■ TASK TO CARRY OUT ■
Below are some records. Write out the line that contains "Viewport: 524px width, 487px height." and all lines after it, exactly, but not the pictures.

■ RECORDS TO USE ■
-------------------------

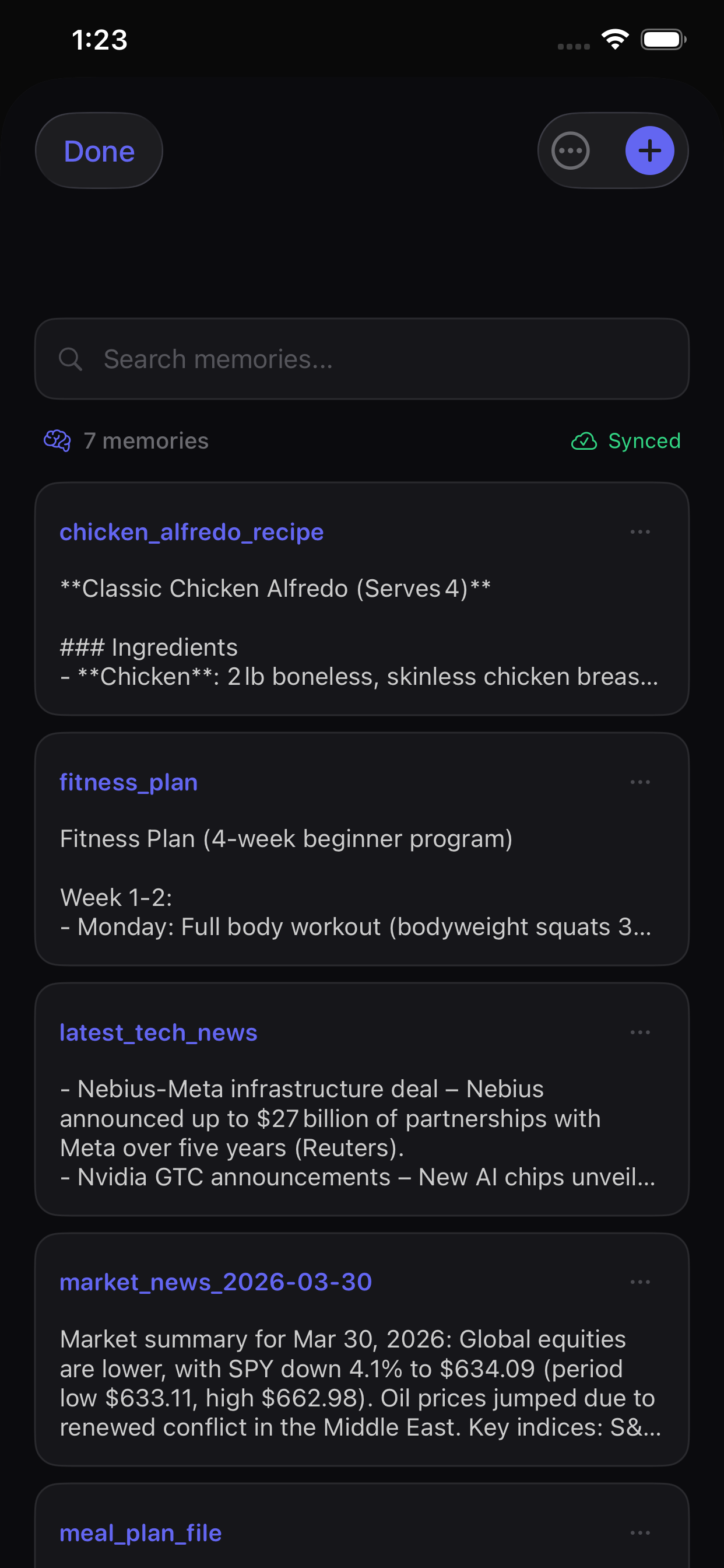
Task: Tap the brain memories icon
Action: tap(57, 440)
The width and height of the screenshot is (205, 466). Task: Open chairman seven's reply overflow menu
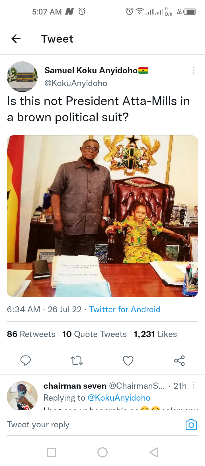194,385
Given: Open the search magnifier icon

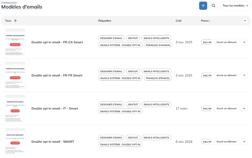Looking at the screenshot, I should tap(213, 6).
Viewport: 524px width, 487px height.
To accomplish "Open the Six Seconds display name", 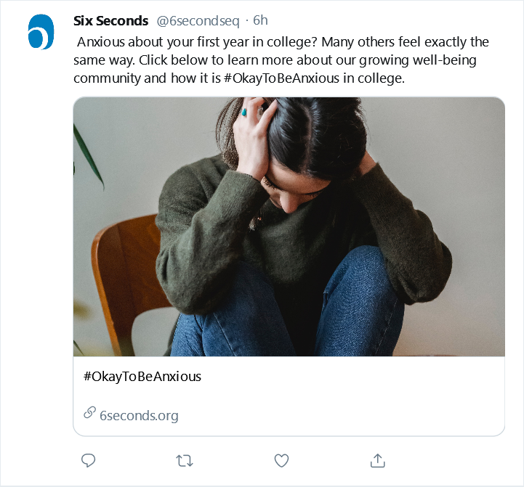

-------------------------

■ EXERCISE OUTPUT ■
Viewport: 524px width, 487px height.
To accomplish "Open the Six Seconds display name", 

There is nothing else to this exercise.